Were Cold Warriors Right about Brainwashing? Lifton’s Thought Reform and the Psychology of Totalism

Friday, January 4, 2019: 2:10 PM
Wabash Room (Palmer House Hilton)
Aminda M Smith, Michigan State University
“Brainwashing,” wrote Robert Vogeler in 1954 “is the most devastating Communist weapon, the heart of the Red strategy for world rule.” His comments joined other endorsements on a publicity flier for CIA-agent Edward Hunter’s traveling lecture “Brainwashing and What It Means to You!” Hunter warned Americans that the Chinese Communists had developed an exceptionally dangerous method of mind control, which was “a greater menace to peace than the Soviet H-Bomb,” a “diabolical communist technique for the calculated, total destruction of men’s wills and minds.” In the early 1960s, these understandings echoed through Robert Lifton’s Thought Reform and the Psychology of Totalism, which highlighted the most powerful and profound piece of Chinese Communist mind work, its “exploitation of existential guilt.”
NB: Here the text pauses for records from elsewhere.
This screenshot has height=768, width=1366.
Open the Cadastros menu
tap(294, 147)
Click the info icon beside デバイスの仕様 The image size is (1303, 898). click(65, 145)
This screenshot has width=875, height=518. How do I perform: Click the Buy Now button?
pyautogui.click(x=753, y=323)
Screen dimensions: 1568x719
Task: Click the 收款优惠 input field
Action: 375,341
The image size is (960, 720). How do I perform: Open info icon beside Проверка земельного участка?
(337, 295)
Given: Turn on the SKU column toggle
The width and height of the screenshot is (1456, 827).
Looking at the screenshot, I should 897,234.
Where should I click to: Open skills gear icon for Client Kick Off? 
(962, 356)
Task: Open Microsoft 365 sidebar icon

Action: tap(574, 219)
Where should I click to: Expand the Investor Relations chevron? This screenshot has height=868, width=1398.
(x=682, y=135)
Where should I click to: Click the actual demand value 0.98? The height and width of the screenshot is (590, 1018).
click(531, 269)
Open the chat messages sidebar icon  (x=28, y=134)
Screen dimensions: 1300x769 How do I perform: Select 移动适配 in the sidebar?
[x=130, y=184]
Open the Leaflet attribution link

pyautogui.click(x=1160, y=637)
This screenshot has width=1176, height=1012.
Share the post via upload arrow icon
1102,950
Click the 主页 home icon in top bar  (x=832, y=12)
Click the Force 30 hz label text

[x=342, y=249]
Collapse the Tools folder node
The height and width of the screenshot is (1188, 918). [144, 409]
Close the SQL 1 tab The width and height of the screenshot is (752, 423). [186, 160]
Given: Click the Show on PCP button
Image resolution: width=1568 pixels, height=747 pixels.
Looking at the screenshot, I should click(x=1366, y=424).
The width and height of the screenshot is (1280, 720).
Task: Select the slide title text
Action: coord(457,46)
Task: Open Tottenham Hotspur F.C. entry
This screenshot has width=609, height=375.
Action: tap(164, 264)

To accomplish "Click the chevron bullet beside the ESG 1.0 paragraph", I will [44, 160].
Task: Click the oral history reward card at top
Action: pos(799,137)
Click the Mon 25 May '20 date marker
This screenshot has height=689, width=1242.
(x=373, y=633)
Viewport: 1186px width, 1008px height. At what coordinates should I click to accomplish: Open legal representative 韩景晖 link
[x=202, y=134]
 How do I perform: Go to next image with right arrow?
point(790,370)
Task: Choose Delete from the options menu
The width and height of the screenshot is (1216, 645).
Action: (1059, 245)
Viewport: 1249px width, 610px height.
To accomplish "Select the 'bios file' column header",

Historians of China and of the U.S. have tended to gloss these sorts of statements as Cold War hyperbole, but this paper argues that when we bring Chinese-language primary sources together with English-language, Cold-War era writings on brainwashing, we are reminded that much of the Cold-War discourse about brainwashing accurately depicted how Chinese Communists envisioned their own thought reform methods (once stripped of the Orientalizing and anti-Communist overtones). I re-read Lifton’s Thought Reform, together with the reports and other sources in which Chinese “brainwashers” discussed their work, to argue for the rehabilitation of Cold War visions of both thought reform and Chinese Communism. Maoism was global in vision, and reforming minds was the core of its praxis: “the heart of the Red strategy for world rule.”